The Twitch workout: Fix your live streaming back problems

Ryan Reynolds
7 min readJul 11, 2021

I’m 34-years old, been working out for a decade and I’ve been streaming on Twitch for about 3-years. Over the course of my time as a streamer, I’ve developed annoying lower back pain that is by no means debilitating but just enough to be annoying or make me uncomfortable. Despite the fact that I workout and am in good shape, this lower back pain just wouldn’t go away. Since I’ve never really injured myself in any way, the pain has likely been caused by sitting for long periods of time, something that virtually all live streamers and many of us do in our full-time careers.

I’ve finally found a routine that is relieving my back pain and helping me feel 100% again so I wanted to share it with my fellow streamers. Dubbed the “Twitch workout” by myself, this routine takes no longer than 10-minutes and I can speak to its effectiveness. The Twitch workout requires no weights and can be done multiple times a day, without fatigue or sweat. It exists only to stretch out your back, hips and core. It’s not going to build muscle, increase your cardio or help you lose weight. What it will do is make your lower back feel better with a tiny bit of daily persistence and proper execution.
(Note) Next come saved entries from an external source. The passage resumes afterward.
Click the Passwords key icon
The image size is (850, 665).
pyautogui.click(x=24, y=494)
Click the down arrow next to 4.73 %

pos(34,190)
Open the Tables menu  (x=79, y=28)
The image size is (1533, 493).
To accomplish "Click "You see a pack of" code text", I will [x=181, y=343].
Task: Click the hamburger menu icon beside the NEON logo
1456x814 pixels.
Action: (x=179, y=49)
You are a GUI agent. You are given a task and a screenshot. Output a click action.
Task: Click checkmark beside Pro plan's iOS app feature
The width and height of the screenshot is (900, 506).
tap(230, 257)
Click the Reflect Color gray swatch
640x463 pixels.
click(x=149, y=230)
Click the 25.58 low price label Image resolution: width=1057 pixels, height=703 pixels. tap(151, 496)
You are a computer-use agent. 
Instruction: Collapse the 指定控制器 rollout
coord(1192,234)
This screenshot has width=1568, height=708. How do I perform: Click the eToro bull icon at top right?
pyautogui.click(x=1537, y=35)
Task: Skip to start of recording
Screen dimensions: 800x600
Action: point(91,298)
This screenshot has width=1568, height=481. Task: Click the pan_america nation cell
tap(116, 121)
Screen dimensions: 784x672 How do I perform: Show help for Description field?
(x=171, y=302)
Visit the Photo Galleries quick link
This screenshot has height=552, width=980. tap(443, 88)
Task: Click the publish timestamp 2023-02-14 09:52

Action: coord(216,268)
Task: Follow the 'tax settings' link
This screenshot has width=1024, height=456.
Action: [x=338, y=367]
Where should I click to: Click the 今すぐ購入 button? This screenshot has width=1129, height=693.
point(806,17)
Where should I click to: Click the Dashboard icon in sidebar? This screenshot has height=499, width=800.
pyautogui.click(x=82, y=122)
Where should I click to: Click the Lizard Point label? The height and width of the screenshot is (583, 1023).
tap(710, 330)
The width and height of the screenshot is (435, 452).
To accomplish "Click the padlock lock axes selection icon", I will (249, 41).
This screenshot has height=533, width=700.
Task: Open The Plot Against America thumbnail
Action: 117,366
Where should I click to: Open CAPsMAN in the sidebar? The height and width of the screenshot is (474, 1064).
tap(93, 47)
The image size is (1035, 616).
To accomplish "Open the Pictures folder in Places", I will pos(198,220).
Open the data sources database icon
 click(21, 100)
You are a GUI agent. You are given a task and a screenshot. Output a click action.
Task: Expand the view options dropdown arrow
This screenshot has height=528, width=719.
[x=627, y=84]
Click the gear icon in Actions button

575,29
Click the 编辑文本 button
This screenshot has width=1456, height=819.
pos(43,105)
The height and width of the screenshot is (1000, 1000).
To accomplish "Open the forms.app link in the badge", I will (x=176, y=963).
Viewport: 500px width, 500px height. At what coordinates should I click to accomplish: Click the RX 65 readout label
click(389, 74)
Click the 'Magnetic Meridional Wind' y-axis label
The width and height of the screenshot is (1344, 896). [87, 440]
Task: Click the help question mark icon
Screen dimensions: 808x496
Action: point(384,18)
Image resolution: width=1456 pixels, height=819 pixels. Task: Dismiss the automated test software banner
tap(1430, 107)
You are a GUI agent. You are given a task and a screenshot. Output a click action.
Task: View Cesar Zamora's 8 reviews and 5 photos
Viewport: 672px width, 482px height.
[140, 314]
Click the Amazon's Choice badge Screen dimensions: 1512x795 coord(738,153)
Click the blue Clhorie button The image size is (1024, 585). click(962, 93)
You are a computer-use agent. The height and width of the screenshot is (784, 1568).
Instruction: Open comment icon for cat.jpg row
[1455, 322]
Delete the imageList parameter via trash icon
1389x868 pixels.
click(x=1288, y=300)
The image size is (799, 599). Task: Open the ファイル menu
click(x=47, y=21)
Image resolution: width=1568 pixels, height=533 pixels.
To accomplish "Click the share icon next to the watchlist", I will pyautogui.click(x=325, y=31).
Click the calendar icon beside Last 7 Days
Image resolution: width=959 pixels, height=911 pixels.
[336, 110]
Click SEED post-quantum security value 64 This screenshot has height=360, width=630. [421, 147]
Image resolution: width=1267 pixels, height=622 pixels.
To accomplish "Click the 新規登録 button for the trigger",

Before we get into the individual stretches and exercises, please note that I am not a personal trainer and possess no fitness certifications. I’m a streamer who has been working out for a long time that takes my health and fitness seriously. That is the full extent of my qualifications. With that said, if you do this routine with proper form, I can pretty much guarantee that your back will feel better than it does now.

Butterfly Stretch

This stretch is as simple as possible. Sit down on the floor and put your legs in front of you, seated as displayed in the photo above. You want the bottoms of your feet to touch each other and you want to bring your feet in as close to your body as you can without feeling uncomfortable. You should feel a tiny amount of tension, but not much. It you’re in pain or uncomfortable, you’ve brought your feet in too close to your body. Now grab your feet near your ankles and just hold the position for as long as it feels natural. It’s definitely not necessary to hold it for any longer than 60 seconds. Repeat this three times and you should feel your chest coming forward a bit, with your back and shoulders tightening and shifting back. This will help build better posture and keep everything back there in line.

2. Lunge

While many who perform normal “leg day” at the gym may be familiar with lunges, for the purposes of this routine, we’re not using any weights. To perform a lunge, simply get down on one knee as shown in the photo and hold the position for as long as it feels natural. As with the butterfly stretch, you should feel your back, hips and leg lining up properly. After you hold it for no longer than 30-seconds, switch it up and do the same with the other leg. As with most exercises, do this for both legs, three times. When you perform lunges, try to be cognizant of where you are placing your knee on the ground. You want the surface to be as cushioned and comfortable as possible so not to hurt your knee.

3. Child’s Pose

Very common in yoga routines, the Child’s Pose or what I call the “Dog stretch” for no reason in particular, is meant to stretch out your back muscles in a stress free manner. To perform a Child’s Pose, get down on all fours, tuck your feet behind your legs and put your hands flat on the ground in front of you, as shown in the photo above. You should also put your face down toward the floor so you don’t strain your neck. This basic position should feel relatively comfortable and effortless. You can simply hold this position or you can try to add variations where you extend your hands forward to stretch your back or to even move your hips forward and back when you return to the basic position. Try holding this stretch for about 30-seconds, three-times.

4. Plank

While planking is known as a core exercise, when done properly, it aligns your neck, back and legs in the process and helps build better posture. To perform a plank, get on all fours and form a straight line with your body by placing your forearms on the ground as shown in the photo above. Be sure that your knees are not hanging towards the ground and are in as straight a position as you can comfortably hold them. You should feel your abs being strained a bit by this. In addition to holding this position, you’ll watch to squeeze or flex your butt cheeks to make sure that all of your muscles are being utilized. You will likely find the plank to be the most difficult of all the exercises in this routine and thus, you don’t need to hold it for more than 15 seconds or so. Once you’re comfortable with it, you can challenge yourself to hold it for longer. As with the other exercises, be sure to plank three times.

5. Body weight squat

While squats are one of the most dreaded exercises in most gyms, what we’re going to do here is much simpler. To perform a body weight squat, simply squat down as shown in the photo above but make sure that your feet stay flat on the ground. Many of us will want to lean forward onto the tips of our toes when squatting, which will destroy the effectiveness of the squat. Squatting down with flat feet forces your back and hips into an upright position and should feel good. Depending on your level of flexibility you can simply squat down once and hold it for a while or you can perform squats up and down to work your legs and buttocks if you want to. If you’re squatting and holding it, try to hold it for at least 30-seconds. If you’re doing sets of full motion squats, try to do 8–10 squats in each set. Either way, you should be doing three sets altogether.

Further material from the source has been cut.